Copy out all of the records, exactly as they appear.

*****

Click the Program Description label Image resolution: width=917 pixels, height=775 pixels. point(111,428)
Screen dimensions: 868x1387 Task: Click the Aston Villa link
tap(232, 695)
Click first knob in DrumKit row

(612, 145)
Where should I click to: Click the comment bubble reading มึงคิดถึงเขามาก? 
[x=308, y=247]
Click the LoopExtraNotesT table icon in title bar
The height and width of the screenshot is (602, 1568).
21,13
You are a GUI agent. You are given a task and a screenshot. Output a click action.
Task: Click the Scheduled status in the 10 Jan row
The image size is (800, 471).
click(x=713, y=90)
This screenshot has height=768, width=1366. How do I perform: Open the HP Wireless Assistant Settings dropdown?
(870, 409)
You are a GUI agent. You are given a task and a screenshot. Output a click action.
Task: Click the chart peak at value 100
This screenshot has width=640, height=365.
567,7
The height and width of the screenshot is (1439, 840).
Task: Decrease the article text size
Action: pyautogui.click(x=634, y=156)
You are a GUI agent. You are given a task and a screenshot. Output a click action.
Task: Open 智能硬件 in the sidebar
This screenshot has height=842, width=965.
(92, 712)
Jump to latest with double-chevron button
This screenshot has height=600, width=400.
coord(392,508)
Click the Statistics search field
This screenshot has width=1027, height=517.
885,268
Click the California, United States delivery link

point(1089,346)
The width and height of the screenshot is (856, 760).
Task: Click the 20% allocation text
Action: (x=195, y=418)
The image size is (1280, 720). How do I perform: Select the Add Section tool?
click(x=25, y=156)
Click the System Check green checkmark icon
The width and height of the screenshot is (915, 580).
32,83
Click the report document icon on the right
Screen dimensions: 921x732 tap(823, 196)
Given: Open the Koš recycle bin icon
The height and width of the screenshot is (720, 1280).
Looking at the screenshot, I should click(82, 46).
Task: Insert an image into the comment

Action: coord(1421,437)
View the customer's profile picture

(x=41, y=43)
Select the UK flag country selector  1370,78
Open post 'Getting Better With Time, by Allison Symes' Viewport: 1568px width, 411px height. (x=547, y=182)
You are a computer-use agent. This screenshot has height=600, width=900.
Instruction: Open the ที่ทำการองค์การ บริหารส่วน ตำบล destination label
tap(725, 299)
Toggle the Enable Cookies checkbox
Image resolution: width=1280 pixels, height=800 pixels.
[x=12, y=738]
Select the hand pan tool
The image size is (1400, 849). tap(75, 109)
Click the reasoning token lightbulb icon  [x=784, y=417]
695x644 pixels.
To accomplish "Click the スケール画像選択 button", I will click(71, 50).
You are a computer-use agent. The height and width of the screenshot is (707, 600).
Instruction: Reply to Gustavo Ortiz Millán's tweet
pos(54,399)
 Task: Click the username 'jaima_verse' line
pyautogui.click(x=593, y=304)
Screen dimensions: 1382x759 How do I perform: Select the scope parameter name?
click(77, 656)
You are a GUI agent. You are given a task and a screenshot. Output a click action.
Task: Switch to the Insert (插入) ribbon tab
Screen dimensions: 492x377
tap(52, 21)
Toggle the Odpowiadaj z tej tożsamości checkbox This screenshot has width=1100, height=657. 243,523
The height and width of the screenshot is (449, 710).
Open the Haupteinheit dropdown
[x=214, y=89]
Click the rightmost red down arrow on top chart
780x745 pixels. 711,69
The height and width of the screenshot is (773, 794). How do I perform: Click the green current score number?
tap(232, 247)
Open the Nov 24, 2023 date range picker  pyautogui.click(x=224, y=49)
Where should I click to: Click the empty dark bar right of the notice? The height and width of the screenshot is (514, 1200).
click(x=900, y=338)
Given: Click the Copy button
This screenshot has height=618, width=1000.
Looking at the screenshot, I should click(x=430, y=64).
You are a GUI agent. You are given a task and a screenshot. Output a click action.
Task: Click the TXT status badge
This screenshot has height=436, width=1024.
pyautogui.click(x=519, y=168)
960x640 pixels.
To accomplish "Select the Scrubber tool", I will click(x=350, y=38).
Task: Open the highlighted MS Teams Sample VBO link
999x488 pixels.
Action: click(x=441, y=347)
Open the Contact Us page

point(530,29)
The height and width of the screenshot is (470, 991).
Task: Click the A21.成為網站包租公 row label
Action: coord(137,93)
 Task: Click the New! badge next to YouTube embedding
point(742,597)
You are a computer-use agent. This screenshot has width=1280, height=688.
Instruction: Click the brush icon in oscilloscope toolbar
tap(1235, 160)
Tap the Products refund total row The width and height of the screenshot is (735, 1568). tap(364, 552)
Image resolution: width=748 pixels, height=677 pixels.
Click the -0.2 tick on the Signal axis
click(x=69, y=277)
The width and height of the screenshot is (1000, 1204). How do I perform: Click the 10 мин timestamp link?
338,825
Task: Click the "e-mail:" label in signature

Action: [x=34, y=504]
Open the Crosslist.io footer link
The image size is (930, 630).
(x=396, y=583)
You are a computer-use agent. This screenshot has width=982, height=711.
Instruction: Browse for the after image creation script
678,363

*****

The answer:
Click the Program Description label Image resolution: width=917 pixels, height=775 pixels. point(111,428)
Screen dimensions: 868x1387 Task: Click the Aston Villa link
tap(232, 695)
Click first knob in DrumKit row

(612, 145)
Where should I click to: Click the comment bubble reading มึงคิดถึงเขามาก? 
[x=308, y=247]
Click the LoopExtraNotesT table icon in title bar
The height and width of the screenshot is (602, 1568).
21,13
You are a GUI agent. You are given a task and a screenshot. Output a click action.
Task: Click the Scheduled status in the 10 Jan row
The image size is (800, 471).
click(x=713, y=90)
This screenshot has height=768, width=1366. How do I perform: Open the HP Wireless Assistant Settings dropdown?
(870, 409)
You are a GUI agent. You are given a task and a screenshot. Output a click action.
Task: Click the chart peak at value 100
This screenshot has width=640, height=365.
567,7
The height and width of the screenshot is (1439, 840).
Task: Decrease the article text size
Action: pyautogui.click(x=634, y=156)
You are a GUI agent. You are given a task and a screenshot. Output a click action.
Task: Open 智能硬件 in the sidebar
This screenshot has height=842, width=965.
(92, 712)
Jump to latest with double-chevron button
This screenshot has height=600, width=400.
coord(392,508)
Click the Statistics search field
This screenshot has width=1027, height=517.
885,268
Click the California, United States delivery link

point(1089,346)
The width and height of the screenshot is (856, 760).
Task: Click the 20% allocation text
Action: (x=195, y=418)
The image size is (1280, 720). How do I perform: Select the Add Section tool?
click(x=25, y=156)
Click the System Check green checkmark icon
The width and height of the screenshot is (915, 580).
32,83
Click the report document icon on the right
Screen dimensions: 921x732 tap(823, 196)
Given: Open the Koš recycle bin icon
The height and width of the screenshot is (720, 1280).
Looking at the screenshot, I should click(82, 46).
Task: Insert an image into the comment

Action: coord(1421,437)
View the customer's profile picture

(x=41, y=43)
Select the UK flag country selector  1370,78
Open post 'Getting Better With Time, by Allison Symes' Viewport: 1568px width, 411px height. (x=547, y=182)
You are a computer-use agent. This screenshot has height=600, width=900.
Instruction: Open the ที่ทำการองค์การ บริหารส่วน ตำบล destination label
tap(725, 299)
Toggle the Enable Cookies checkbox
Image resolution: width=1280 pixels, height=800 pixels.
[x=12, y=738]
Select the hand pan tool
The image size is (1400, 849). tap(75, 109)
Click the reasoning token lightbulb icon  [x=784, y=417]
695x644 pixels.
To accomplish "Click the スケール画像選択 button", I will click(71, 50).
You are a computer-use agent. The height and width of the screenshot is (707, 600).
Instruction: Reply to Gustavo Ortiz Millán's tweet
pos(54,399)
 Task: Click the username 'jaima_verse' line
pyautogui.click(x=593, y=304)
Screen dimensions: 1382x759 How do I perform: Select the scope parameter name?
click(77, 656)
You are a GUI agent. You are given a task and a screenshot. Output a click action.
Task: Switch to the Insert (插入) ribbon tab
Screen dimensions: 492x377
tap(52, 21)
Toggle the Odpowiadaj z tej tożsamości checkbox This screenshot has width=1100, height=657. 243,523
The height and width of the screenshot is (449, 710).
Open the Haupteinheit dropdown
[x=214, y=89]
Click the rightmost red down arrow on top chart
780x745 pixels. 711,69
The height and width of the screenshot is (773, 794). How do I perform: Click the green current score number?
tap(232, 247)
Open the Nov 24, 2023 date range picker  pyautogui.click(x=224, y=49)
Where should I click to: Click the empty dark bar right of the notice? The height and width of the screenshot is (514, 1200).
click(x=900, y=338)
Given: Click the Copy button
This screenshot has height=618, width=1000.
Looking at the screenshot, I should click(x=430, y=64).
You are a GUI agent. You are given a task and a screenshot. Output a click action.
Task: Click the TXT status badge
This screenshot has height=436, width=1024.
pyautogui.click(x=519, y=168)
960x640 pixels.
To accomplish "Select the Scrubber tool", I will click(x=350, y=38).
Task: Open the highlighted MS Teams Sample VBO link
999x488 pixels.
Action: click(x=441, y=347)
Open the Contact Us page

point(530,29)
The height and width of the screenshot is (470, 991).
Task: Click the A21.成為網站包租公 row label
Action: coord(137,93)
 Task: Click the New! badge next to YouTube embedding
point(742,597)
You are a computer-use agent. This screenshot has width=1280, height=688.
Instruction: Click the brush icon in oscilloscope toolbar
tap(1235, 160)
Tap the Products refund total row The width and height of the screenshot is (735, 1568). tap(364, 552)
Image resolution: width=748 pixels, height=677 pixels.
Click the -0.2 tick on the Signal axis
click(x=69, y=277)
The width and height of the screenshot is (1000, 1204). How do I perform: Click the 10 мин timestamp link?
338,825
Task: Click the "e-mail:" label in signature

Action: [x=34, y=504]
Open the Crosslist.io footer link
The image size is (930, 630).
(x=396, y=583)
You are a computer-use agent. This screenshot has width=982, height=711.
Instruction: Browse for the after image creation script
678,363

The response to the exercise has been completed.